Frank Keating on a Racial Reconciliation Forum panel Thursday.
JOHN CLANTON / Tulsa World
Gov. Frank Keating said Thursday that he does not think Tulsa race riot survivors will receive
direct compensation from the state.
Speaking during a Racial Reconciliation Forum at Oklahoma State University-Tulsa, Keating
said he doesn't believe that the state was shown to be at fault in the 1921 melee that
destroyed about 35 blocks of Tulsa's near north side and resulted in at least 38 deaths. More
than 100 individuals whose homes were in the burned area are still living.
Keating said he supports appropriating up to $5 million for a riot memorial and development
incentives for the economically depressed area.
Proponents of direct compensation to the survivors and descendents of those who suffered
losses in the riot claim that the state has a moral if not legal responsibility. They say the
state created an atmosphere that fostered racial tension and that National Guardsmen who were sent
to quell the violence may have participated in it.
Mayor Susan Savage, also speaking at the forum, said she favors compensation to survivors
but doubts the city can do it. Most governmental entities, including the state of Oklahoma and
the city of Tulsa, have strict regulations about cash disbursements to individuals.
Savage said efforts are under way to raise money privately.
"The issue of cash payments is complicated," Savage said. "How much do you pay? To whom? Who
The compensation issue occupied only a few minutes of the 1-1/2-hour program, which consisted
of questions to a panel of Keating, Savage, Tulsa County Commissioner Wilbert Collins, Tulsa
Public Schools Superintendent David Sawyer and Cherokee Nation Chief Chad Smith.
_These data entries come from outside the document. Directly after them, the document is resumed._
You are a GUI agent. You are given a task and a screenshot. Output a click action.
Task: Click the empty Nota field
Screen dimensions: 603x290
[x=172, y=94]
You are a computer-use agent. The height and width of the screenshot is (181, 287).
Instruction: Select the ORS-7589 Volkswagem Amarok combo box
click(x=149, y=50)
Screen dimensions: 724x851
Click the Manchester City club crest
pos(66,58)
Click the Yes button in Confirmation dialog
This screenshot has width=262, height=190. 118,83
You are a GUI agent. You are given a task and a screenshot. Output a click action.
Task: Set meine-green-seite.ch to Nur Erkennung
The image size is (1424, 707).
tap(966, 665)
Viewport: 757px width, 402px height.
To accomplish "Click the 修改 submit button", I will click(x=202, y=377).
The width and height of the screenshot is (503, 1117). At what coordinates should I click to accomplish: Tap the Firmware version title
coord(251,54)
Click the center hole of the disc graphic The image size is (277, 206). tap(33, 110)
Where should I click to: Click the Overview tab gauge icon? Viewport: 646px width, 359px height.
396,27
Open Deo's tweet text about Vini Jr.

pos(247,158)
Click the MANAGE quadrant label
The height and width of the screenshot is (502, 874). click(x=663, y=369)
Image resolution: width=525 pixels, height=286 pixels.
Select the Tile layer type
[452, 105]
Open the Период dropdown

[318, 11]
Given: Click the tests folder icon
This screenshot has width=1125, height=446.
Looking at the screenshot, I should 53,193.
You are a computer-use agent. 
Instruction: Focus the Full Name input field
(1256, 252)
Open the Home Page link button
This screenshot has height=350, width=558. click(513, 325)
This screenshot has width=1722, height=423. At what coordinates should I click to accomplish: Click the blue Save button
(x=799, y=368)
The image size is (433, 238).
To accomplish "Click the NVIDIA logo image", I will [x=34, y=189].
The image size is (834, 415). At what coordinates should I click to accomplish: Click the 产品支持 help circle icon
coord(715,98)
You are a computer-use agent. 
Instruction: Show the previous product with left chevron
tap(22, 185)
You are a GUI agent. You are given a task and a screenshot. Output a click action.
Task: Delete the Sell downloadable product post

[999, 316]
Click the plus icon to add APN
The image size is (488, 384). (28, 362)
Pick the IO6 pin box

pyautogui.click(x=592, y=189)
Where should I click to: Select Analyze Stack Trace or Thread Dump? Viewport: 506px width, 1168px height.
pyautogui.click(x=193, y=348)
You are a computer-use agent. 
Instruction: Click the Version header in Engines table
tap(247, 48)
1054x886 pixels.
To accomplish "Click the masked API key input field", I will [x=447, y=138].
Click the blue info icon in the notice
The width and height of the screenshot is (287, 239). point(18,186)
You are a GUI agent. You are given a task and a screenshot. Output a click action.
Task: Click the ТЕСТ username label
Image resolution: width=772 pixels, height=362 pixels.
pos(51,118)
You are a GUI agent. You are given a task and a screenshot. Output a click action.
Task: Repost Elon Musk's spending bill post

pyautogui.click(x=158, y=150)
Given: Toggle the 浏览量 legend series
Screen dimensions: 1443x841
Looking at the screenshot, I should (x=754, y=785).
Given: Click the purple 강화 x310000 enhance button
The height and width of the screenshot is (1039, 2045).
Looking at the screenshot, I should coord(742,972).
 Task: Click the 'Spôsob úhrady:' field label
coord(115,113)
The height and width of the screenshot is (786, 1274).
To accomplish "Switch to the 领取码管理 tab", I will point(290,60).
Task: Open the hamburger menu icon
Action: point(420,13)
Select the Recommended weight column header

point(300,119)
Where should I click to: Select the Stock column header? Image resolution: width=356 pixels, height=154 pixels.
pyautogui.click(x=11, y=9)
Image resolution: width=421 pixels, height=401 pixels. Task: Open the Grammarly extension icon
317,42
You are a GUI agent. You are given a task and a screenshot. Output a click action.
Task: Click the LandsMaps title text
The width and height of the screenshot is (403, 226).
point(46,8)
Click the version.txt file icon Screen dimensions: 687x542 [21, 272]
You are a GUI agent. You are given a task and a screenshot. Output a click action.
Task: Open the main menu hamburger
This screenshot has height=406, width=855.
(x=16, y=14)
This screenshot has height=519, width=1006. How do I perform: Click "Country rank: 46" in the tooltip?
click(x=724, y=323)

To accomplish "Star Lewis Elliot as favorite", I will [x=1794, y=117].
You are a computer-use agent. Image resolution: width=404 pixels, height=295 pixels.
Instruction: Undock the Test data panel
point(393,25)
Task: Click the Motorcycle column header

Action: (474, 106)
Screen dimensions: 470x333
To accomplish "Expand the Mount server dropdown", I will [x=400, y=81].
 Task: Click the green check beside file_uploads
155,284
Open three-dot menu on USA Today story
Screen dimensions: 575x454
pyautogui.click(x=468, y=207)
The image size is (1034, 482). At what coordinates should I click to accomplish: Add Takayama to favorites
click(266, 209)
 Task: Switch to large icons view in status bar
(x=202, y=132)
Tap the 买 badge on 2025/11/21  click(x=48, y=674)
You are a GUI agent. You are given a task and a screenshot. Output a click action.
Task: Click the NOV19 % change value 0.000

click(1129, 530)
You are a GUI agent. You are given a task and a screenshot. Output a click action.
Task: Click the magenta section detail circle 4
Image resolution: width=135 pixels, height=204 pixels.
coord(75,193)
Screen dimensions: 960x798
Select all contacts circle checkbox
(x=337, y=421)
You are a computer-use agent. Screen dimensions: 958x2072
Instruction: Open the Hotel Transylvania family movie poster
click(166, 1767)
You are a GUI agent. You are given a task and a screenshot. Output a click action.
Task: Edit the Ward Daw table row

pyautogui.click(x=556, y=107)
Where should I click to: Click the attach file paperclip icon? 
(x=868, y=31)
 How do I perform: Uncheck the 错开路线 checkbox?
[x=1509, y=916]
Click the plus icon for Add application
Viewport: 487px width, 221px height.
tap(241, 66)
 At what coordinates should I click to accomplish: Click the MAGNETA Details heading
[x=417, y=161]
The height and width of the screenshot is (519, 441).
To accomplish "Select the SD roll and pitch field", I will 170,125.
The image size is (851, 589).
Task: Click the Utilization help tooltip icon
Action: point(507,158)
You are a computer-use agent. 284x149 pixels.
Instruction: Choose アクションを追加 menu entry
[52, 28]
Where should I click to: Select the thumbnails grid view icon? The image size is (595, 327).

An estimated 150 people attended.
The questions, which came from moderator Hannibal Johnson and in written form from the
audience, ranged from athletic team mascots to police conduct.
Collins, the panel's only black member, said economic opportunity and development is
essential to racial harmony.
"Economic parity is at the core of racial equality," he said. "Until we reach some level of
economic parity, it will be difficult to continue in the direction we are going."
Collins has taken some criticism for not giving survivor compensation a higher priority.
Thursday, he outlined a proposal
that would include an enterprise zone in north Tulsa, low-interest business loans and mortgages
for riot victim descendents, and tax incentives for development.
Eddie Faye Gates, the only member of the riot commission present, said she liked the forum,
sponsored by the National Conference for Community and Justice, but wished it had focused more
on the compensation issue. "I'm still kind of upset the city hasn't started serious
discussions," she said.
Contemporary accounts of the riot suggest that local law enforcement officers were, at best,
ineffectual at defusing the riot. Some evidence indicates that police officers abandoned their
posts, changed to civilian clothes
and joined in the mayhem.
Mark Stodghill of the Tulsa Reparations Coalition, an organization pressing for cash
compensation, said he was surprised to hear about the attempt to raise funds privately. "I wish
the process was more open," he said.
The coalition recently announced an "All Eyes on Tulsa" campaign, intended to bring national
attention on the city and the reparations issue. Gates, who is a member of the coalition, said
it will bring legal action if compensation from the city is not forthcoming.